Total pages in book: 68
Estimated words: 67324 (not accurate)
Estimated Reading Time in minutes: 337(@200wpm)___ 269(@250wpm)___ 224(@300wpm)
Estimated words: 67324 (not accurate)
Estimated Reading Time in minutes: 337(@200wpm)___ 269(@250wpm)___ 224(@300wpm)
Stop talking like you’re introducing a few old friends, you sick motherfucker. Anger bubbles in my chest and I struggle to fight it down, so much so I’m forced to look away and pretend I’m gazing at the lake again. If I don’t, he’ll see the blind rage I feel for him over that horrible comment. Yates and Jack are here for one thing only—to buy themselves a little fucking slave.
They’re rich.
I saw the cars they arrived in.
I saw their clothes and the watches.
They’re not here for fun.
They’re here for business.
“A walk sounds nice,” I say even though it takes every strength inside my body to stop myself from screaming.
“Wonderful.”
We start a walk along the lake, and I can’t help but glance at the cabins, wondering which one the guys are staying in. They said they were close. I notice a few cabins set back into the thick trees a little more, a dirt road leading to them. If they were smart, they’d be in one of those where they can’t be seen. If they’re seen, this all goes to shit.
“How are you feeling today?” Dax asks me, standing a little too close for comfort.
His woodsy aftershave does smell incredible, though.
I’m sure the devil did too, when he was a fucking angel.
“I’m okay.
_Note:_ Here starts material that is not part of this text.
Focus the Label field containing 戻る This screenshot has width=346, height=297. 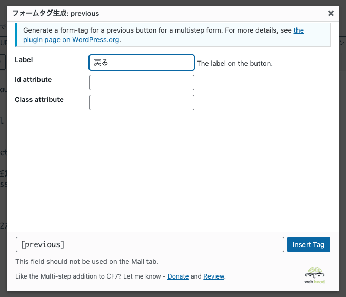(x=142, y=63)
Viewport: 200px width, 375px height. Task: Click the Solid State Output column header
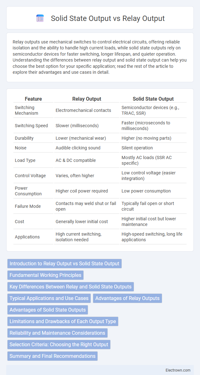[x=153, y=99]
A little nervous,” I tell him, using a soft voice. “I’m not sure I fit in here.”
Dax reaches out and takes my hand, and I want jerk it back. A couple walking the opposite way to us smiles, like we’re the damned cutest things they’ve ever seen. I grit my teeth.
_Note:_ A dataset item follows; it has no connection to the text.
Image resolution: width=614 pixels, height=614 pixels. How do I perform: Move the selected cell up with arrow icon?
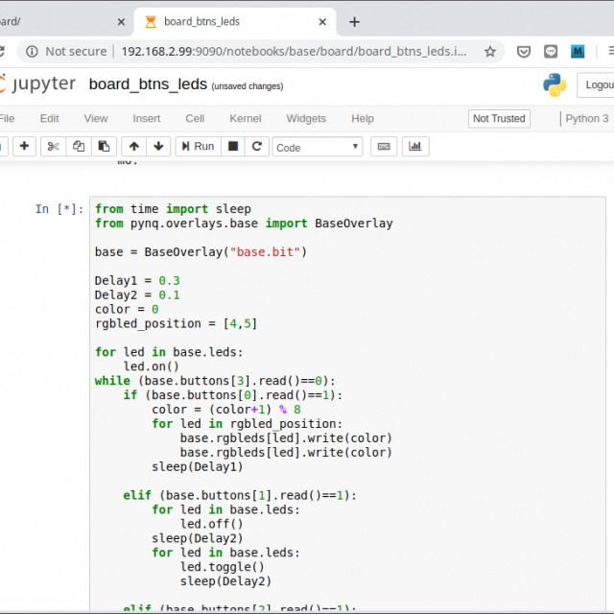(133, 147)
“You’re with me. I’ll make sure we have a wonderful time.”
Oh, I’m positive you will.
“It is a lovely place,” I say, trying to change the subject. “Do you suppose it’s too cold to swim?”
“Not at all.”
“Good,” I say, taking my hand from his quickly and running towards the water.
If this is what I have to do to get away from him, I will.
I take my shirt off until I’m in my bra and shorts, and I launch myself into the cold lake. It’s not as bad as I thought, but it’s still enough to make me let out a little squeal. Dax grins and then, before I know it, he’s taking his shirt off and walking towards the water. The man has a body on him—there’s no doubt about it.
I look away, irritated. I duck under the water, holding my breath and letting out the tension in my body by screaming as loudly as I possibly can.
When I surface, I feel a little better, though my chest is tight and sore.
I glance back in Dax’s direction but I can’t see him, which means he’s already in the water. Super. Now I’m stuck in here with him.
Great job thinking on your toes, Waverly.
He appears in front of me, hair wet, face chiseled. God, it’s not a wonder people fall for this man. He’s gorgeous and he knows it.
I duck back under the water quickly, not wanting to have to look at him a single second longer, or face this awkward encounter that I so stupidly put myself in.
When I surface again, he’s smiling. Damn, if I don’t have to avert my gaze.
“You’re beautiful, Waverly. I’ve met many women in my time, but none quite as exceptional as you.”
Right.
Great.
Fab.
“Thanks,” I say softly.
He extends a hand and places it on my cheek and for a moment, for a terrifying moment, I think he’s going to kiss me. If he’s going to do something that I’m sure he hasn’t done before, right here in the water, with a girl he’s supposed to be preparing for sale. When he leans closer, and my fears are nearly confirmed, I turn my face away. My cheeks are burning, thankfully, because it only helps when I say, “Oh, oh . . .”
I act nervous, but honestly, it isn’t hard, because I am nervous.
“It’s okay,” he says, stroking a thumb over my cheek before dropping his hand. “I know you’ve had a hard time. But understand something, Waverly. I won’t hurt you. I will not harm you in any way.”
You filthy liar.
I swallow and give him a weak smile, and then in a soft voice declare that I need to get out because it’s cold.
But really, what I need to do is get away from this situation and the mind fuck that it’s currently giving me.
I need space.
Stat.
6
WAVERLY
“Here. I got you another drink.”
I glance over, my head a little light from the alcohol I’ve been consuming to make this situation easier to handle.
Bobbie is standing, glass in her hand, looking down at me. She’s still and not smiling. The poor girl has had a hard life—it’s clear in her face. What has she got to smile about?
My heart twists because I don’t want to sit here and talk to her. I don’t want to hear her story. I don’t want to hear that she’s found some sort of escape in Dax. That she’s going to get a better life. I don’t want to hear it because what if I can’t help her? The odds are against us. What if I can’t do anything to stop the horror that’s going to unfold in her life the moment she is sold?